:: Brief ::
Give the number of lines in the entries below that hold "will", with no accompanying words.
───── Entries supplied
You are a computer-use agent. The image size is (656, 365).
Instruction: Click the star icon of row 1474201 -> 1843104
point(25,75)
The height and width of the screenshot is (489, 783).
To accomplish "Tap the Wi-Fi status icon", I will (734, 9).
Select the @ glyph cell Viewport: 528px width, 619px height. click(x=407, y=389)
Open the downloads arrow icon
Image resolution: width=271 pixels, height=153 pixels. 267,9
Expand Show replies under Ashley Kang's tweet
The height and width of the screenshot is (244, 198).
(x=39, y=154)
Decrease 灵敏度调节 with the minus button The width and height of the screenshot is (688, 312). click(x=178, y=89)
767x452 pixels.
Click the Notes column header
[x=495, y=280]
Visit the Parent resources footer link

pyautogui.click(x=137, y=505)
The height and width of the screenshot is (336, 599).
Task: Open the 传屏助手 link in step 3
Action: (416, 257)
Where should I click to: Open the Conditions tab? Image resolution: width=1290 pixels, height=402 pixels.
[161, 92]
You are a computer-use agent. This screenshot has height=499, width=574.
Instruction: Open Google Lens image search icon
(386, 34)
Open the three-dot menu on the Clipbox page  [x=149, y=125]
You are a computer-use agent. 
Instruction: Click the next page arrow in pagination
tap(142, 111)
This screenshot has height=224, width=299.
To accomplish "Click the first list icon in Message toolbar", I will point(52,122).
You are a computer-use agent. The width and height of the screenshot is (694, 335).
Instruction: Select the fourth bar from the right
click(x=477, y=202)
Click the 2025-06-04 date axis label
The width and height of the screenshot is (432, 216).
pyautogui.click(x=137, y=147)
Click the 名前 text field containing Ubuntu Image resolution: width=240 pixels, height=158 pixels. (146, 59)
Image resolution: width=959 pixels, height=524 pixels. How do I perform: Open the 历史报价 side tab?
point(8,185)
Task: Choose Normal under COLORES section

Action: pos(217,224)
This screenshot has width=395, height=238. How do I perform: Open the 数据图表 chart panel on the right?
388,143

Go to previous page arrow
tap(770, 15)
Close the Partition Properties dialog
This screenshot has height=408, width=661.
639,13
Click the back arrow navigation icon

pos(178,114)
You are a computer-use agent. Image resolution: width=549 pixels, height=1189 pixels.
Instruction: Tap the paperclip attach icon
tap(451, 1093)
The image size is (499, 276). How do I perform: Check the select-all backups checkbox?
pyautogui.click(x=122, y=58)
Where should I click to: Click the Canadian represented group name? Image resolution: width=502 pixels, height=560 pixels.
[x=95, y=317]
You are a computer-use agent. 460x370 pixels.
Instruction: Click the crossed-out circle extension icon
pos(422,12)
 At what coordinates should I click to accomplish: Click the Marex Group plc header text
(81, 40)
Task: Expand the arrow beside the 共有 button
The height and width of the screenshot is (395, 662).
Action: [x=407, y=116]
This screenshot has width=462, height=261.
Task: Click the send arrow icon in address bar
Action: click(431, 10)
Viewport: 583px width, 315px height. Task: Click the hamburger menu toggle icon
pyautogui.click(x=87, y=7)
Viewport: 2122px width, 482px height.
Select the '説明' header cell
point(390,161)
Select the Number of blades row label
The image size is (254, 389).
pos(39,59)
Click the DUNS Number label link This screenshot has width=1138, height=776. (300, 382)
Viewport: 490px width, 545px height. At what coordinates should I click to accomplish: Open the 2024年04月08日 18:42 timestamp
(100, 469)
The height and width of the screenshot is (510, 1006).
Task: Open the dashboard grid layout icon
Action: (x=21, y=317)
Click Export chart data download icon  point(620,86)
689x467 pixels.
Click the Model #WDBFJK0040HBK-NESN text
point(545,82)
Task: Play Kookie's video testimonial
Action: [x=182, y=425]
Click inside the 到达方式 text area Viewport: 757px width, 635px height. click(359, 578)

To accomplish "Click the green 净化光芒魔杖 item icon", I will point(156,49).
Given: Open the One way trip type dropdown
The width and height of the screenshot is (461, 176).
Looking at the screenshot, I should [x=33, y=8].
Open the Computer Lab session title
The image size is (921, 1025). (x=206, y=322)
──────────
:: Solution to this exercise ::
3